[Records excerpted from a collection]
BEGIN

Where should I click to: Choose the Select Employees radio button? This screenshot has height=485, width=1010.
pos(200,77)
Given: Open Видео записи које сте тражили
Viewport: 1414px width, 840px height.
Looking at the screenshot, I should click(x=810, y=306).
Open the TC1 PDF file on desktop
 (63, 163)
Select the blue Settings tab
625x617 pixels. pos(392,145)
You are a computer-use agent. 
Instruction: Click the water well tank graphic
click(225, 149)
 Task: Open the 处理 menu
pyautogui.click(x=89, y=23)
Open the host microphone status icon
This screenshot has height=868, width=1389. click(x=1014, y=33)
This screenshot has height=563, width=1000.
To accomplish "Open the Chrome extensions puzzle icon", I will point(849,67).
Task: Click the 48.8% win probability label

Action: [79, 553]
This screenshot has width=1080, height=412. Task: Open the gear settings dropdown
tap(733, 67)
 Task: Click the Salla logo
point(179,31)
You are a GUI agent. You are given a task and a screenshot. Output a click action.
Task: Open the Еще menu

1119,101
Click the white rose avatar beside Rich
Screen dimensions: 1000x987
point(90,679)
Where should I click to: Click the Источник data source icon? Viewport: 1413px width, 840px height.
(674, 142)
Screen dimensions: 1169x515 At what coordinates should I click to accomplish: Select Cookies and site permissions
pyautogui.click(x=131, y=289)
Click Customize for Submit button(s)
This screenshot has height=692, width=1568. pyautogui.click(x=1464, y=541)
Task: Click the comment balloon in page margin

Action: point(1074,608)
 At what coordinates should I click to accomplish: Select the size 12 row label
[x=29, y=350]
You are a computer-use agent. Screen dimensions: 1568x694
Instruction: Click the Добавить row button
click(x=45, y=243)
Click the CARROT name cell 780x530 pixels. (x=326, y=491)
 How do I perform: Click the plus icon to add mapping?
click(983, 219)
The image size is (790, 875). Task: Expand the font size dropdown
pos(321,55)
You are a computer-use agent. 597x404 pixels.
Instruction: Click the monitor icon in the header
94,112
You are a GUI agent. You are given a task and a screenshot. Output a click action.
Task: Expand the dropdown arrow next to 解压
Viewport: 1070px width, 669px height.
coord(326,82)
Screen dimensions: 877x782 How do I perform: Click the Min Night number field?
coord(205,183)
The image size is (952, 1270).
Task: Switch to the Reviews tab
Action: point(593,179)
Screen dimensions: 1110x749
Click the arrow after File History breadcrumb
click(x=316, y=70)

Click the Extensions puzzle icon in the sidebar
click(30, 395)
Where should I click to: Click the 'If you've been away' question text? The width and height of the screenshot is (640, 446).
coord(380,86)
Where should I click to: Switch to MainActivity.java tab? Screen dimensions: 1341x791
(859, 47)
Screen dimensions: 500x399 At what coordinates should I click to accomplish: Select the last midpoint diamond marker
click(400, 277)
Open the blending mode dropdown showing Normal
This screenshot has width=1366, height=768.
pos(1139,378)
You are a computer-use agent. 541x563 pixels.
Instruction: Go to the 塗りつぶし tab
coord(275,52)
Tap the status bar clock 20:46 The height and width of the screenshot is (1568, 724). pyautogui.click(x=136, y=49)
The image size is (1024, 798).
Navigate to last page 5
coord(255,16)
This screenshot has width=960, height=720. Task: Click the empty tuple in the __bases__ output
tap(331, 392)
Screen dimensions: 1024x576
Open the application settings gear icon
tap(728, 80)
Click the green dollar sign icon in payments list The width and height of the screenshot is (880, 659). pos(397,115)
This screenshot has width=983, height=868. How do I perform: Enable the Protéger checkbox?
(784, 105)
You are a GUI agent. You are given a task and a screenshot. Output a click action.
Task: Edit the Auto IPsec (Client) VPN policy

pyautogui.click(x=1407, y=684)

END

**WHAT IS BEING ASKED:** Which lines of the records above hold the word "computer"? Copy each one out.

**SOLUTION BELOW:**
You are a computer-use agent. 
You are a computer-use agent. Screen dimensions: 1568x694
You are a computer-use agent. 597x404 pixels.
You are a computer-use agent. 541x563 pixels.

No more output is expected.